§ **Required action**
Retype all the records with nothing changed.

§ **Data to examine**
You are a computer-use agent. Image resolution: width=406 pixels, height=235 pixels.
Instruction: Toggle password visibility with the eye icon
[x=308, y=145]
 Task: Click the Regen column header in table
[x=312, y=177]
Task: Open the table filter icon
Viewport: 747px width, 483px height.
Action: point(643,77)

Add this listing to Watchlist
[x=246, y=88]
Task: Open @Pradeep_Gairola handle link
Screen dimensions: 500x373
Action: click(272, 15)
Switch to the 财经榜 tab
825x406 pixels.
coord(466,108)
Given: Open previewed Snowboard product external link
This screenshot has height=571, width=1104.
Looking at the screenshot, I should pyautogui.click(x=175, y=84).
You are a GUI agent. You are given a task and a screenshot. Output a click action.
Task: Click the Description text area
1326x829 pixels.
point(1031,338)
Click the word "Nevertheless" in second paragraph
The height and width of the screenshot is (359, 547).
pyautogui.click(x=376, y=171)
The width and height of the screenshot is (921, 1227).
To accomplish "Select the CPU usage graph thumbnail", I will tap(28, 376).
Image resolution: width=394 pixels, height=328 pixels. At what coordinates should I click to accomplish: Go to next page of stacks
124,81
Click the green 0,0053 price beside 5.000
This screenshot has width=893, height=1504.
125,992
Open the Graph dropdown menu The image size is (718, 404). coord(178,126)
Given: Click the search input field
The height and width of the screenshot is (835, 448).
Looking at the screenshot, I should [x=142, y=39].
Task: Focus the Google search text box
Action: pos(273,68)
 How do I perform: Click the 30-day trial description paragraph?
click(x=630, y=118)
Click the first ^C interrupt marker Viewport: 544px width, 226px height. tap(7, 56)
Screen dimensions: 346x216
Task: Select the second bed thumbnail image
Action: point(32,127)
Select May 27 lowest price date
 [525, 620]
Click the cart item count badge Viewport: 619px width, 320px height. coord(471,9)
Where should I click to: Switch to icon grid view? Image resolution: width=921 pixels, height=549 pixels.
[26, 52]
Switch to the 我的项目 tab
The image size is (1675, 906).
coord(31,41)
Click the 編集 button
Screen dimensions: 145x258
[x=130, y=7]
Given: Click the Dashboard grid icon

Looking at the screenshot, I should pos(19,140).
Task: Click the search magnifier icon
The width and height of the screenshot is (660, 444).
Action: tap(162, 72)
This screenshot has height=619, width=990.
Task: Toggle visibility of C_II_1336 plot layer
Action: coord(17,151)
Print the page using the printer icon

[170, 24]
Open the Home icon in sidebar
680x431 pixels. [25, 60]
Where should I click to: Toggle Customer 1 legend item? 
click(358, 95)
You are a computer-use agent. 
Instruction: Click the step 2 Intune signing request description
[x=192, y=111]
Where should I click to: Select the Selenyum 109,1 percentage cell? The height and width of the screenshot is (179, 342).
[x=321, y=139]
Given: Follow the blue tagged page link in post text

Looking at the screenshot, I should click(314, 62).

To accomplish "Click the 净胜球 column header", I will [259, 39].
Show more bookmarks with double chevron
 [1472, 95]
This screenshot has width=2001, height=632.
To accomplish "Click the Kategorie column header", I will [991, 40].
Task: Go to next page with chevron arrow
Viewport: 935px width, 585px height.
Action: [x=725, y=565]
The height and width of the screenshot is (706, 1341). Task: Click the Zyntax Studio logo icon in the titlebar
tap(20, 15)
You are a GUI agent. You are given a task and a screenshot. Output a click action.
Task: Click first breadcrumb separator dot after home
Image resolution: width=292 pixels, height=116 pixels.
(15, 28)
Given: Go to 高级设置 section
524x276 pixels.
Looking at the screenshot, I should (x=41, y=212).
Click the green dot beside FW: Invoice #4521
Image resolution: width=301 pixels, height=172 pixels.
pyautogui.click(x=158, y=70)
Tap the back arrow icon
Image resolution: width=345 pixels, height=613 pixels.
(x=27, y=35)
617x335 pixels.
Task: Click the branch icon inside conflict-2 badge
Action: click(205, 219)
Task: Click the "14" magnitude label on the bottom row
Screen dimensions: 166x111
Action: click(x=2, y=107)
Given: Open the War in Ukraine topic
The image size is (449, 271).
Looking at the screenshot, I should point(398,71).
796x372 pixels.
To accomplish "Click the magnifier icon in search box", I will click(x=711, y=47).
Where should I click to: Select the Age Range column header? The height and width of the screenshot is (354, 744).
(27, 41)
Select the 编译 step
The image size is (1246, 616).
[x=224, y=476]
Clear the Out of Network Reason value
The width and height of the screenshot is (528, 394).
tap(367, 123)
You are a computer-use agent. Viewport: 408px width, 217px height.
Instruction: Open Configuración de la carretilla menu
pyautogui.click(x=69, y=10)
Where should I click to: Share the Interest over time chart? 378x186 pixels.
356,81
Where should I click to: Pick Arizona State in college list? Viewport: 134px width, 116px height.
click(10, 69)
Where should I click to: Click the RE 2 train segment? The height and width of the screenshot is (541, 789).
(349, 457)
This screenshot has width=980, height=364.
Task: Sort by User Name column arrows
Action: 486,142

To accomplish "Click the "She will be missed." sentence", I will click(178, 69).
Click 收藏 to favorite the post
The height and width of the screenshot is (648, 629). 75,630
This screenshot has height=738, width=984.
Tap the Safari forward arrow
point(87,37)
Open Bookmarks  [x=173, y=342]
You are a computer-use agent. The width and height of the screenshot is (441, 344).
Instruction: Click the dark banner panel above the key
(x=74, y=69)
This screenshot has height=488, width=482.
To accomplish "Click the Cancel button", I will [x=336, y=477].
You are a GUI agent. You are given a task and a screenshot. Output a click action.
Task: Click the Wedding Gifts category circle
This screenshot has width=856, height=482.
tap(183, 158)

§ **Solution**
You are a computer-use agent. Image resolution: width=406 pixels, height=235 pixels.
Instruction: Toggle password visibility with the eye icon
[x=308, y=145]
 Task: Click the Regen column header in table
[x=312, y=177]
Task: Open the table filter icon
Viewport: 747px width, 483px height.
Action: point(643,77)

Add this listing to Watchlist
[x=246, y=88]
Task: Open @Pradeep_Gairola handle link
Screen dimensions: 500x373
Action: click(272, 15)
Switch to the 财经榜 tab
825x406 pixels.
coord(466,108)
Given: Open previewed Snowboard product external link
This screenshot has height=571, width=1104.
Looking at the screenshot, I should pyautogui.click(x=175, y=84).
You are a GUI agent. You are given a task and a screenshot. Output a click action.
Task: Click the Description text area
1326x829 pixels.
point(1031,338)
Click the word "Nevertheless" in second paragraph
The height and width of the screenshot is (359, 547).
pyautogui.click(x=376, y=171)
The width and height of the screenshot is (921, 1227).
To accomplish "Select the CPU usage graph thumbnail", I will tap(28, 376).
Image resolution: width=394 pixels, height=328 pixels. At what coordinates should I click to accomplish: Go to next page of stacks
124,81
Click the green 0,0053 price beside 5.000
This screenshot has width=893, height=1504.
125,992
Open the Graph dropdown menu The image size is (718, 404). coord(178,126)
Given: Click the search input field
The height and width of the screenshot is (835, 448).
Looking at the screenshot, I should [x=142, y=39].
Task: Focus the Google search text box
Action: pos(273,68)
 How do I perform: Click the 30-day trial description paragraph?
click(x=630, y=118)
Click the first ^C interrupt marker Viewport: 544px width, 226px height. tap(7, 56)
Screen dimensions: 346x216
Task: Select the second bed thumbnail image
Action: point(32,127)
Select May 27 lowest price date
 [525, 620]
Click the cart item count badge Viewport: 619px width, 320px height. coord(471,9)
Where should I click to: Switch to icon grid view? Image resolution: width=921 pixels, height=549 pixels.
[26, 52]
Switch to the 我的项目 tab
The image size is (1675, 906).
coord(31,41)
Click the 編集 button
Screen dimensions: 145x258
[x=130, y=7]
Given: Click the Dashboard grid icon

Looking at the screenshot, I should pos(19,140).
Task: Click the search magnifier icon
The width and height of the screenshot is (660, 444).
Action: tap(162, 72)
This screenshot has height=619, width=990.
Task: Toggle visibility of C_II_1336 plot layer
Action: coord(17,151)
Print the page using the printer icon

[170, 24]
Open the Home icon in sidebar
680x431 pixels. [25, 60]
Where should I click to: Toggle Customer 1 legend item? 
click(358, 95)
You are a computer-use agent. 
Instruction: Click the step 2 Intune signing request description
[x=192, y=111]
Where should I click to: Select the Selenyum 109,1 percentage cell? The height and width of the screenshot is (179, 342).
[x=321, y=139]
Given: Follow the blue tagged page link in post text

Looking at the screenshot, I should click(314, 62).

To accomplish "Click the 净胜球 column header", I will [259, 39].
Show more bookmarks with double chevron
 [1472, 95]
This screenshot has width=2001, height=632.
To accomplish "Click the Kategorie column header", I will [991, 40].
Task: Go to next page with chevron arrow
Viewport: 935px width, 585px height.
Action: [x=725, y=565]
The height and width of the screenshot is (706, 1341). Task: Click the Zyntax Studio logo icon in the titlebar
tap(20, 15)
You are a GUI agent. You are given a task and a screenshot. Output a click action.
Task: Click first breadcrumb separator dot after home
Image resolution: width=292 pixels, height=116 pixels.
(15, 28)
Given: Go to 高级设置 section
524x276 pixels.
Looking at the screenshot, I should (x=41, y=212).
Click the green dot beside FW: Invoice #4521
Image resolution: width=301 pixels, height=172 pixels.
pyautogui.click(x=158, y=70)
Tap the back arrow icon
Image resolution: width=345 pixels, height=613 pixels.
(x=27, y=35)
617x335 pixels.
Task: Click the branch icon inside conflict-2 badge
Action: click(205, 219)
Task: Click the "14" magnitude label on the bottom row
Screen dimensions: 166x111
Action: click(x=2, y=107)
Given: Open the War in Ukraine topic
The image size is (449, 271).
Looking at the screenshot, I should point(398,71).
796x372 pixels.
To accomplish "Click the magnifier icon in search box", I will click(x=711, y=47).
Where should I click to: Select the Age Range column header? The height and width of the screenshot is (354, 744).
(27, 41)
Select the 编译 step
The image size is (1246, 616).
[x=224, y=476]
Clear the Out of Network Reason value
The width and height of the screenshot is (528, 394).
tap(367, 123)
You are a computer-use agent. Viewport: 408px width, 217px height.
Instruction: Open Configuración de la carretilla menu
pyautogui.click(x=69, y=10)
Where should I click to: Share the Interest over time chart? 378x186 pixels.
356,81
Where should I click to: Pick Arizona State in college list? Viewport: 134px width, 116px height.
click(10, 69)
Where should I click to: Click the RE 2 train segment? The height and width of the screenshot is (541, 789).
(349, 457)
This screenshot has width=980, height=364.
Task: Sort by User Name column arrows
Action: 486,142

To accomplish "Click the "She will be missed." sentence", I will click(178, 69).
Click 收藏 to favorite the post
The height and width of the screenshot is (648, 629). 75,630
This screenshot has height=738, width=984.
Tap the Safari forward arrow
point(87,37)
Open Bookmarks  [x=173, y=342]
You are a computer-use agent. The width and height of the screenshot is (441, 344).
Instruction: Click the dark banner panel above the key
(x=74, y=69)
This screenshot has height=488, width=482.
To accomplish "Click the Cancel button", I will [x=336, y=477].
You are a GUI agent. You are given a task and a screenshot. Output a click action.
Task: Click the Wedding Gifts category circle
This screenshot has width=856, height=482.
tap(183, 158)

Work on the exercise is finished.